Avec mes calculs basés sur la loi de Johannes Kepler, alors l’orbite de l’exoplanète Kepler-20-f a un rayon 2,19 fois plus grand que celui de l’orbite de l’exoplanète Kepler-20-e, quelque soit la masse et la luminosité de l’étoile-foyer.

Et si l’étoile Kepler 20 est rigoureusement identique au soleil (même masse, même luminosité), alors le rayon orbital de Kepler-20-e est de 0,078 UA (soit 11,6 millions de km) et le rayon orbital de Kepler-20-f est de 0,17 UA (soit 25,4 millions de km).

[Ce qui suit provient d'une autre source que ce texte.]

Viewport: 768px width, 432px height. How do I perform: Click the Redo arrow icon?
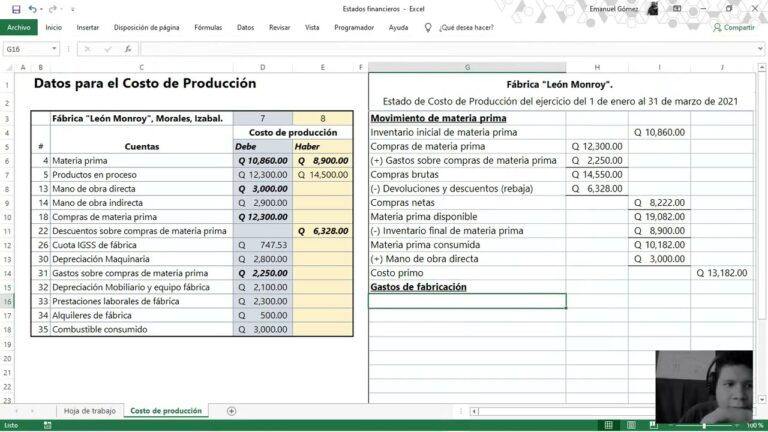tap(52, 9)
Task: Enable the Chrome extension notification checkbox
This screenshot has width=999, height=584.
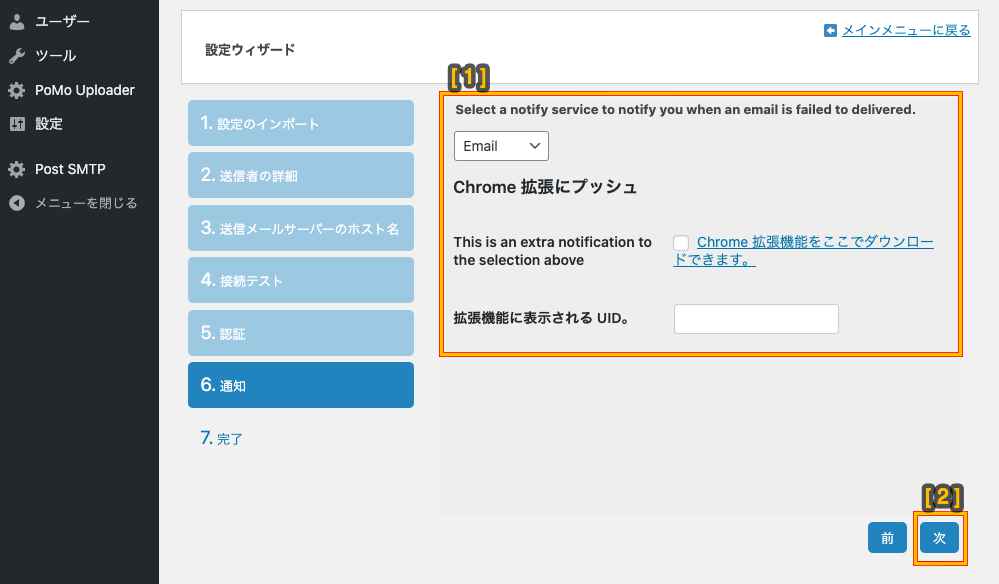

L’exoplanète Kepler-20-e a le diamètre de la planète Vénus, et l’exoplanète est observée depuis une distance de 1000 années-lumière. L’angle apparent de l’exoplanète est de 1,173×10⁻¹² radian, soit 6,721×10⁻¹¹ degré, soit 0,242 microseconde d’arc. Je me demande comment cette observation est techniquement possible, si ce n’est par l’interférométrie. En effet, un si petit angle apparent pour l’exoplanète, c’est équivalent à observer un objet de 1 mm à une distance de 852 515 km. Et équivalent à observer un objet de 0,45 mm de large sur la lune. C’est vraiment une très forte résolution d’image : où chaque pixel correspond à un élément de 0,45 mm posé sur la lune.